Berita Kendal

Mengenal Tradisi Weh-wehan, Tradisi Warga Kaliwungu Kendal Berbagi Makanan di Hari Maulid Nabi

Masyarakat Kaliwungu, Kabupaten Kendal, mempunyai cara unik dan menarik dalam menyambut peringatan kelahiran Nabi Muhammad SAW, Selasa (19/10/2021).

Penulis: Saiful Masum | Editor: rika irawati
TRIBUNBANYUMAS/SAIFUL MA'SUM
Masyarakat Kaliwungu Kendal memberikan makanan dan jajanan dalam tradisi 'Weh-wehan' untuk memperingati Hari Kelahiran Nabi Muhammad, Selasa (19/10/2021). 

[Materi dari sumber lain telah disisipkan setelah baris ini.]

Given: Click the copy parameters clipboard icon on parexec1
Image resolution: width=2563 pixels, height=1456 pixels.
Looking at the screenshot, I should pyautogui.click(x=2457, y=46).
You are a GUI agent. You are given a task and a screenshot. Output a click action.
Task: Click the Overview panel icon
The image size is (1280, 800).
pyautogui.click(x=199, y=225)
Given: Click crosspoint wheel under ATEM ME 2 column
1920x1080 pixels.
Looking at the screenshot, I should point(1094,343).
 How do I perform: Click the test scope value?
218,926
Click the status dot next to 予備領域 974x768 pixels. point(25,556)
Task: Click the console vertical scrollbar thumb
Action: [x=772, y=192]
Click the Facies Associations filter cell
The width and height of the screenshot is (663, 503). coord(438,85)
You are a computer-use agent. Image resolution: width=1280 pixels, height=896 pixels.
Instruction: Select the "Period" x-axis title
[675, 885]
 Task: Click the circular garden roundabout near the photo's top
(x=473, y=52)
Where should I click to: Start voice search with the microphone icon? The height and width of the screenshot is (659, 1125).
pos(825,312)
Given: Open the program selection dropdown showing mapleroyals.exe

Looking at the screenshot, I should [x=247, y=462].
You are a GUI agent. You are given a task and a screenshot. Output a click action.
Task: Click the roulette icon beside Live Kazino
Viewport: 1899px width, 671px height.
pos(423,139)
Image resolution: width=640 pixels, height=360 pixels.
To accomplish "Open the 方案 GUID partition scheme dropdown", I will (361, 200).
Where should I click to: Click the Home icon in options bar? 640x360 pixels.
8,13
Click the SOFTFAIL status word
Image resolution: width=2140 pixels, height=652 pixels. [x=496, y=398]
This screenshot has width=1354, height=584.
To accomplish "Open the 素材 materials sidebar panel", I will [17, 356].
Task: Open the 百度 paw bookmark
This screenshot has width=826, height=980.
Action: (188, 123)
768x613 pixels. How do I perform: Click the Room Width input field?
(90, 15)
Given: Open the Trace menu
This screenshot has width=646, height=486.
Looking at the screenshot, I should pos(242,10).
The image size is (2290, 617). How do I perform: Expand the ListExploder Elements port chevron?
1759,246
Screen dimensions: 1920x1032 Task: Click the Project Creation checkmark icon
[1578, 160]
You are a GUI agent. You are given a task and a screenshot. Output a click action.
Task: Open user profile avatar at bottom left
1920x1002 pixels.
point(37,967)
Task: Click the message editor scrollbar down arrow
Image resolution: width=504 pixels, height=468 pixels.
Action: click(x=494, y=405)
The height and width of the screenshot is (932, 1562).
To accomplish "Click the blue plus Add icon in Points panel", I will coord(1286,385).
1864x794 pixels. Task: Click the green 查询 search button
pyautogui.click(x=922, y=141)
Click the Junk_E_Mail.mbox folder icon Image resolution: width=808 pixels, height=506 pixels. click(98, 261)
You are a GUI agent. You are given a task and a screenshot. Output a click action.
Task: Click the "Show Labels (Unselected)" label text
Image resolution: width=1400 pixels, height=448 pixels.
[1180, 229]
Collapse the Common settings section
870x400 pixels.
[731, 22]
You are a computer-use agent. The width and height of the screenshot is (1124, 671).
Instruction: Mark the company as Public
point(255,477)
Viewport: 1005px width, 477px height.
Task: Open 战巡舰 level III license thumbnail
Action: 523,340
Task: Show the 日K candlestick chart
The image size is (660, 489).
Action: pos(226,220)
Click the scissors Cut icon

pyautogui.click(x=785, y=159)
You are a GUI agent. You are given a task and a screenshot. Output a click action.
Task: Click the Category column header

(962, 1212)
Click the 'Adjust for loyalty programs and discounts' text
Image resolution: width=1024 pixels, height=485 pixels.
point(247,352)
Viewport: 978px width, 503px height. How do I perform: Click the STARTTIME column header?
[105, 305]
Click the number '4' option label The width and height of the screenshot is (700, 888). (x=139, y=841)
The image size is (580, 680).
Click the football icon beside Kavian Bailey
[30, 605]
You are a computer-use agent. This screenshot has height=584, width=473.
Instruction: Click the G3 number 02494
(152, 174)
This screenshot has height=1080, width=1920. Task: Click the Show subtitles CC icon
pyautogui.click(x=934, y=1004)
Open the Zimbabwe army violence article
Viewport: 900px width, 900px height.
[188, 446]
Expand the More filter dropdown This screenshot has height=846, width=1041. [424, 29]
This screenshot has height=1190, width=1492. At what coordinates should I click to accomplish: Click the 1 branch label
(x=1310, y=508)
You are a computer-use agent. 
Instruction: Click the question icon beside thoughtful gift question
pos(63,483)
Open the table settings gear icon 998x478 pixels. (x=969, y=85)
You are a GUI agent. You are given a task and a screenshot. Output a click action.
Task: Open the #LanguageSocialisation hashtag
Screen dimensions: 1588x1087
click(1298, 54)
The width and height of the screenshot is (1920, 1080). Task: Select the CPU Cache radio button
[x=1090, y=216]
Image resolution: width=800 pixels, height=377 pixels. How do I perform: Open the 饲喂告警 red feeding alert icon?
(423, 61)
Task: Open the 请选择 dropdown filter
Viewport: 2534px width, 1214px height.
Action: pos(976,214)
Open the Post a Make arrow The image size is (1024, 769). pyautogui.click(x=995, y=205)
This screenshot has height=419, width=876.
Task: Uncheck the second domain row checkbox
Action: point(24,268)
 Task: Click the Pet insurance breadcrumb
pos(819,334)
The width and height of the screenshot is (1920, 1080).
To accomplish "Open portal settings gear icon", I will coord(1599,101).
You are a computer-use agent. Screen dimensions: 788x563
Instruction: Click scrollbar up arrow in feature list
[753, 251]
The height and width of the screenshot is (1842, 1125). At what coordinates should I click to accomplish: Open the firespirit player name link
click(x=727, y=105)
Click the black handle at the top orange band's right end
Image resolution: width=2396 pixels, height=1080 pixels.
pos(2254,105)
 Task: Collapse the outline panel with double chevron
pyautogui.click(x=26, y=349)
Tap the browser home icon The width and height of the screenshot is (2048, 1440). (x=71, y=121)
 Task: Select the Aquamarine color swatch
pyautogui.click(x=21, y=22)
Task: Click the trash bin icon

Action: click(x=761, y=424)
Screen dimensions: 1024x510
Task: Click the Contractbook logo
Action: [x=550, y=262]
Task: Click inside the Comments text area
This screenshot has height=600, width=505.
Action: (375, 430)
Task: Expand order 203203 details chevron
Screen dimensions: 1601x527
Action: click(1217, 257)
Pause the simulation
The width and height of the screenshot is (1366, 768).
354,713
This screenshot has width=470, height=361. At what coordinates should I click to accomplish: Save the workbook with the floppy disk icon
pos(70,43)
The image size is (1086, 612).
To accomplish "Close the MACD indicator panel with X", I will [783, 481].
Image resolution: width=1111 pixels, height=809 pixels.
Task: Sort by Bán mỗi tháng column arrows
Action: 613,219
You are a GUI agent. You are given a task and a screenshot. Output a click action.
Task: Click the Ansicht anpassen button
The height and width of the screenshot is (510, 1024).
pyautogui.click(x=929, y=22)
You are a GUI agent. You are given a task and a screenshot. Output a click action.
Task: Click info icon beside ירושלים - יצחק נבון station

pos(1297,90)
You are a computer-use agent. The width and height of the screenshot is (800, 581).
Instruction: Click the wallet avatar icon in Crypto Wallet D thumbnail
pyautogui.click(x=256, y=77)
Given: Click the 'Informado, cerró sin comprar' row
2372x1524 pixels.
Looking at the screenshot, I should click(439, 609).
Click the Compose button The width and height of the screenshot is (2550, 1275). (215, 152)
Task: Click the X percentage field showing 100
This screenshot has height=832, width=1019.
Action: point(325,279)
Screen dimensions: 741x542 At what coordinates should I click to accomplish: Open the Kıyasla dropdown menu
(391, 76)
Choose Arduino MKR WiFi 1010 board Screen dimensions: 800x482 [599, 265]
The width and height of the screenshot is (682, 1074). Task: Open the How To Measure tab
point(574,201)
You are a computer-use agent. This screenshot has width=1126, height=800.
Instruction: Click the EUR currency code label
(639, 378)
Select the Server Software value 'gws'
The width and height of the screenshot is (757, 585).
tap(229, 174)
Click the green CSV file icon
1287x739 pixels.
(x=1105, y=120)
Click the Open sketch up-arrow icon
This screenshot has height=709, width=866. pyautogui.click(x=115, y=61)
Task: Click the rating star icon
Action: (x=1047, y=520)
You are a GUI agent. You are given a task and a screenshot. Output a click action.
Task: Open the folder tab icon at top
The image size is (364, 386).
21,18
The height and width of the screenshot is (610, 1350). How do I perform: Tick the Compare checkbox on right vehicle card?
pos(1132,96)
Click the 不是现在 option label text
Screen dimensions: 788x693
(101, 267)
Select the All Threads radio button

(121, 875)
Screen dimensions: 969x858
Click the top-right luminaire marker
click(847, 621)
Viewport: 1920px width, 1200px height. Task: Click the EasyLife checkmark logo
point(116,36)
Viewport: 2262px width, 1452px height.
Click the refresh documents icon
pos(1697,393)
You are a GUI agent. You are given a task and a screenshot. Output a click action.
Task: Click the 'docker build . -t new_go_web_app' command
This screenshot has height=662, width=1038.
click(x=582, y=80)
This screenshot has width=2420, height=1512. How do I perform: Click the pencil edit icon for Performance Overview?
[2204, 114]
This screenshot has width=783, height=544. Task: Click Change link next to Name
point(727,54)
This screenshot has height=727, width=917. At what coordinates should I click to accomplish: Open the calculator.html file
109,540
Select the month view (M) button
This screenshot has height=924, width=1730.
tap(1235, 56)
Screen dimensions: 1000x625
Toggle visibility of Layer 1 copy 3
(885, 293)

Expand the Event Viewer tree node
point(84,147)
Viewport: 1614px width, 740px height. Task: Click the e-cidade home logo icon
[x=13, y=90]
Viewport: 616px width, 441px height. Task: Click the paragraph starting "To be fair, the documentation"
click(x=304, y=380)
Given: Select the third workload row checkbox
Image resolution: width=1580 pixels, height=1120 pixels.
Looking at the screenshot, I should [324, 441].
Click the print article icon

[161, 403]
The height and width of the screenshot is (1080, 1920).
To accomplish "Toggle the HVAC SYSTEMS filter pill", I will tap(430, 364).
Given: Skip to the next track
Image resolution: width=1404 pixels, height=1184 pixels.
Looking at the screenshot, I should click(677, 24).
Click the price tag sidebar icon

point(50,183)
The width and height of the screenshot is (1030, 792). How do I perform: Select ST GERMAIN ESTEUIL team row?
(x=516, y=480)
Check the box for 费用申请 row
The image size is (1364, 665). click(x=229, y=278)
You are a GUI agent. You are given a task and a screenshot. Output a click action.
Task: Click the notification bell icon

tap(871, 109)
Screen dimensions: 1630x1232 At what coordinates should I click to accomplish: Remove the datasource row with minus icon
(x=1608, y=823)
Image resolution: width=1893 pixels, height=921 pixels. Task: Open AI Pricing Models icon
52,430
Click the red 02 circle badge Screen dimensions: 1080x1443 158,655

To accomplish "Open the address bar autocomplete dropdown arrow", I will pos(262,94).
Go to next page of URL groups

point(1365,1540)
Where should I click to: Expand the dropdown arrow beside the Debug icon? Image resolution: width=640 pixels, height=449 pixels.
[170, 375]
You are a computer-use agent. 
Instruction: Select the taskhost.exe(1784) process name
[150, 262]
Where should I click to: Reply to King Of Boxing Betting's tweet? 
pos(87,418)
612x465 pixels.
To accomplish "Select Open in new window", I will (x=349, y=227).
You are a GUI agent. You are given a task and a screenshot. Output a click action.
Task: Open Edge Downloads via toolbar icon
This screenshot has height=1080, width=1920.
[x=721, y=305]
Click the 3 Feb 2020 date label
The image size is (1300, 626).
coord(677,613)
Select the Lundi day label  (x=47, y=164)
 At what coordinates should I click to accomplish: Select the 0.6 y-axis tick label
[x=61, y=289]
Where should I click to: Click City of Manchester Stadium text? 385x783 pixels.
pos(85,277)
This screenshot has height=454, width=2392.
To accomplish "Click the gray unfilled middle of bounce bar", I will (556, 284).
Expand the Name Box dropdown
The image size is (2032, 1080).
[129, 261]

TRIBUNBANYUMAS.COM, KENDAL - Masyarakat Kaliwungu, Kabupaten Kendal, mempunyai cara unik dan menarik dalam menyambut peringatan Kelahiran Nabi Muhammad SAW yang biasa diperingati setiap 12 Rabiul Awal.

Warga akan sibuk mempersiapkan makanan, jajanan, hingga minuman, yang kemudian dibagikan kepada warga lain secara cuma-cuma.

Biasanya, apa pun bentuk makanan yang diberikan, bakal mendapatkan makanan kembalian dalam bentuk berbeda.

Tradisi ini disebut 'Weh-wehan' yang berasal dari kata 'aweh' yang berarti memberi.

Tradisi yang masih eksis sampai saat ini dijalankan dengan baik, bahkan antusias masyarakat masih cukup tinggi.

Tradisi ini, oleh masyarakat Kaliwungu, diartikan sebagai ungkapan rasa syukur melalui bersedekah atas nikmat yang diberikan Allah SWT, sekaligus menyambut hari kelahiran Nabi Muhammad.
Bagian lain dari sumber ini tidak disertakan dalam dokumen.